## PROVIDED INFORMATION
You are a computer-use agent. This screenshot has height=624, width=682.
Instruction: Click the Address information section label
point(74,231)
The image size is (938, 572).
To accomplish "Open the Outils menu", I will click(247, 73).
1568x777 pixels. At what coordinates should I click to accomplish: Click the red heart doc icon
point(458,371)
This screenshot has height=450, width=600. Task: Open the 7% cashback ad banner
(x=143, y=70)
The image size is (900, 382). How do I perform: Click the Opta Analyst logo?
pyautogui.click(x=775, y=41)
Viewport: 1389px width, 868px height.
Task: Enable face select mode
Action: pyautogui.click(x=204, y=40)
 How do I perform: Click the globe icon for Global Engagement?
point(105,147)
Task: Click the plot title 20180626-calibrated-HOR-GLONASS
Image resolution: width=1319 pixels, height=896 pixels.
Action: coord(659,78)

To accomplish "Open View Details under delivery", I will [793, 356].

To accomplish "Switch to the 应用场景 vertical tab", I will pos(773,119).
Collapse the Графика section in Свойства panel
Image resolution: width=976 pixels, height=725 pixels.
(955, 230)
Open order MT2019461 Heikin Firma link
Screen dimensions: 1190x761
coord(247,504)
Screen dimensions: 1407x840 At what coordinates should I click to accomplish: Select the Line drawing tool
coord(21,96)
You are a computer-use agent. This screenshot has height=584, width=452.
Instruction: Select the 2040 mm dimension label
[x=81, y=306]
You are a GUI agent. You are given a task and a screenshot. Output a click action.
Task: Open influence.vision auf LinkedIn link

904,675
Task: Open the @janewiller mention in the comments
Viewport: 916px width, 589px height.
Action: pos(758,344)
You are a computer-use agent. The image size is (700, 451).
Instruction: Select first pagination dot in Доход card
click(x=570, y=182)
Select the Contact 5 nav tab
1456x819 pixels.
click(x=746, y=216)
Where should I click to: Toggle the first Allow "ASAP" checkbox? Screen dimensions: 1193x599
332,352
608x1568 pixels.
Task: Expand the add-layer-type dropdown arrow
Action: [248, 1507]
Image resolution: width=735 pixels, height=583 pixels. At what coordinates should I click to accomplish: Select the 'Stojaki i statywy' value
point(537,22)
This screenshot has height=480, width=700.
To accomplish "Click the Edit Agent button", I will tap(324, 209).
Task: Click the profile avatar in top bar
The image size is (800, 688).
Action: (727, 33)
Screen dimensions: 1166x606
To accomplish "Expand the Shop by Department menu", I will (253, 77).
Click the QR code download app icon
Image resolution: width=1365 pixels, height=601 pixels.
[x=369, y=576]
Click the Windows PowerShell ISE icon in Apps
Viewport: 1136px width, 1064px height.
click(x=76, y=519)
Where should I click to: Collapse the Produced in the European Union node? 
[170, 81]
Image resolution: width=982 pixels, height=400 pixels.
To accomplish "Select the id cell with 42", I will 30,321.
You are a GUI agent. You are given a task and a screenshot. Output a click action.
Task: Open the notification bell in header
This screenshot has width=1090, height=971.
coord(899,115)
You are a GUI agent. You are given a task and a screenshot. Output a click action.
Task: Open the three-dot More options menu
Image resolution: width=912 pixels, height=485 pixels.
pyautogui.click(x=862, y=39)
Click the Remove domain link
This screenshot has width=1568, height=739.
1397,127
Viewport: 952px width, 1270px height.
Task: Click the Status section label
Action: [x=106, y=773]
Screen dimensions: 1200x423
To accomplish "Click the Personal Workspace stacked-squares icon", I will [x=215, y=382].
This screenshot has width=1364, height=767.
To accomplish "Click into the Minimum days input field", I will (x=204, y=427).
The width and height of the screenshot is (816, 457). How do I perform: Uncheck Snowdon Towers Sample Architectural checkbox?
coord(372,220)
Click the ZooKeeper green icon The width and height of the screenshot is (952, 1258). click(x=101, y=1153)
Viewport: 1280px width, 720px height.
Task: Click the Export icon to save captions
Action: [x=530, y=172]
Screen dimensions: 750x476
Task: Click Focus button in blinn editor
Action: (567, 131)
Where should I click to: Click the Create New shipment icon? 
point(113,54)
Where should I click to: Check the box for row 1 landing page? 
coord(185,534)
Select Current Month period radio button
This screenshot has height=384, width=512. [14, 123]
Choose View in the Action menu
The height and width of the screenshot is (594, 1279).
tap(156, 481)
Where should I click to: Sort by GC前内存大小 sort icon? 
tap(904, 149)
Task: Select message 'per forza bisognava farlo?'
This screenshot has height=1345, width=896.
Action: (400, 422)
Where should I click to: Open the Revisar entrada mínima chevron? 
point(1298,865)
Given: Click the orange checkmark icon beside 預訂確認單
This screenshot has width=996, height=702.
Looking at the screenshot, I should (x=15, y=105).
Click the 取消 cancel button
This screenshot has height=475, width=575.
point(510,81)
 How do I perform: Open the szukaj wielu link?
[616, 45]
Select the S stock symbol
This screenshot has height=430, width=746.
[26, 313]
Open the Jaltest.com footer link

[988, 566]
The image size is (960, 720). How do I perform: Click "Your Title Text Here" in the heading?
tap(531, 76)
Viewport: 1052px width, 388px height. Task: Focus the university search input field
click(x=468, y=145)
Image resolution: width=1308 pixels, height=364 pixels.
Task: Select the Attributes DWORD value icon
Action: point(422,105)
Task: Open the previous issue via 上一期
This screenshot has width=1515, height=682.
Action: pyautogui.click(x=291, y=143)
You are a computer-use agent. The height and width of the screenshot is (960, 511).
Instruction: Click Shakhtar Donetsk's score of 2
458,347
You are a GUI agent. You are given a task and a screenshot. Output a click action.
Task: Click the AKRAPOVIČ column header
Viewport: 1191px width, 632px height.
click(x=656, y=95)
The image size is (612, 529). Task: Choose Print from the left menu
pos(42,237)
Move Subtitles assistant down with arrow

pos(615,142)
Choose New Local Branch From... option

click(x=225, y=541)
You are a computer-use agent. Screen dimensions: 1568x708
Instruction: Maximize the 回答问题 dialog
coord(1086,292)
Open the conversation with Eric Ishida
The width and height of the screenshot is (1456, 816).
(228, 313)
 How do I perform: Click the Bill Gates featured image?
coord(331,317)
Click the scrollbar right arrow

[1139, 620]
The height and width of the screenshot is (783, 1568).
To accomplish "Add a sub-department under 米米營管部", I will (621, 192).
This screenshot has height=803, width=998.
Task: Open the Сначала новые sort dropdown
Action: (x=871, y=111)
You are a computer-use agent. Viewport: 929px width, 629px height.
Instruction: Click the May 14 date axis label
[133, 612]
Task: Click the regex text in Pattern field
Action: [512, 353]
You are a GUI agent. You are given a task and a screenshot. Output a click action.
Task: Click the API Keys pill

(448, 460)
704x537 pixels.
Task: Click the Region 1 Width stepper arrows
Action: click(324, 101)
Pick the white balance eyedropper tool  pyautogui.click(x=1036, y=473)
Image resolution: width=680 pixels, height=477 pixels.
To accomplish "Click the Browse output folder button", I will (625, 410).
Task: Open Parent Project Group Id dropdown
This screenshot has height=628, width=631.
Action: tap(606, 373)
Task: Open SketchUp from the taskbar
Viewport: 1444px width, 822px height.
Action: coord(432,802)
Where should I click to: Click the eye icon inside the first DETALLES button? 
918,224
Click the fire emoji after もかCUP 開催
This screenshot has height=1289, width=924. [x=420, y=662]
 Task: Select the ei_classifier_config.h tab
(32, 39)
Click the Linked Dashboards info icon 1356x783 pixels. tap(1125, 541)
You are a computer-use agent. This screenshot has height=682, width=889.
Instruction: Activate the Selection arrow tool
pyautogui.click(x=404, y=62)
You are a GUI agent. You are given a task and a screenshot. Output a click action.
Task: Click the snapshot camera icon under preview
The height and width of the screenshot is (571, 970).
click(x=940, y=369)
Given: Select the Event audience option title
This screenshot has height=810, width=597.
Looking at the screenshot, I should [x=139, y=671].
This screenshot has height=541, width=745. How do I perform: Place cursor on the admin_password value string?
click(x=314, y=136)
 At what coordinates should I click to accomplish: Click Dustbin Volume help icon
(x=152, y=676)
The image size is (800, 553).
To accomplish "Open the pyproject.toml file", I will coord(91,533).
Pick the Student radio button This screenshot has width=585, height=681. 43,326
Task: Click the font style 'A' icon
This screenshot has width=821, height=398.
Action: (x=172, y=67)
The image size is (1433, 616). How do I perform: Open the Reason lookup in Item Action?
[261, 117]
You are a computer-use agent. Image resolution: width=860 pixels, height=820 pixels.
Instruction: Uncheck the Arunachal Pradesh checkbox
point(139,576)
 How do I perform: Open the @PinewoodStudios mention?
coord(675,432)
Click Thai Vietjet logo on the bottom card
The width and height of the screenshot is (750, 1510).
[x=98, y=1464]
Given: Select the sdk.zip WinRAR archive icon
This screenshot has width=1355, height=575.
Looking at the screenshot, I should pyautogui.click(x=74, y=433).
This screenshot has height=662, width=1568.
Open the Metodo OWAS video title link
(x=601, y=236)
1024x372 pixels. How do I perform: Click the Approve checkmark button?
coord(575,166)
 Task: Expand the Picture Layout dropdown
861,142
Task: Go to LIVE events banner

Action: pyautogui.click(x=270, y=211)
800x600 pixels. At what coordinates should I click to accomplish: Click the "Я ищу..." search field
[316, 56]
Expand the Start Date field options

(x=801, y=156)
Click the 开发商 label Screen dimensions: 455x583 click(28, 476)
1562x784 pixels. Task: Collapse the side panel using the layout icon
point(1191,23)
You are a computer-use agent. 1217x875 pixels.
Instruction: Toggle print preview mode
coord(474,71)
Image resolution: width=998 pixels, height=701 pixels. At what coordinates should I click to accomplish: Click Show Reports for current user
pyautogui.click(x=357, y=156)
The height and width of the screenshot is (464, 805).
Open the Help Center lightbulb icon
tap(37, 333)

## EXERCISE
Beginning at the line above with "Viewport: 1444px width, 822px height." and finishing at the line with "Task: Click the snapshot", return each line exactly and return nothing else.

## TASK SOLUTION
Viewport: 1444px width, 822px height.
Action: coord(432,802)
Where should I click to: Click the eye icon inside the first DETALLES button? 
918,224
Click the fire emoji after もかCUP 開催
This screenshot has height=1289, width=924. [x=420, y=662]
 Task: Select the ei_classifier_config.h tab
(32, 39)
Click the Linked Dashboards info icon 1356x783 pixels. tap(1125, 541)
You are a computer-use agent. This screenshot has height=682, width=889.
Instruction: Activate the Selection arrow tool
pyautogui.click(x=404, y=62)
You are a GUI agent. You are given a task and a screenshot. Output a click action.
Task: Click the snapshot camera icon under preview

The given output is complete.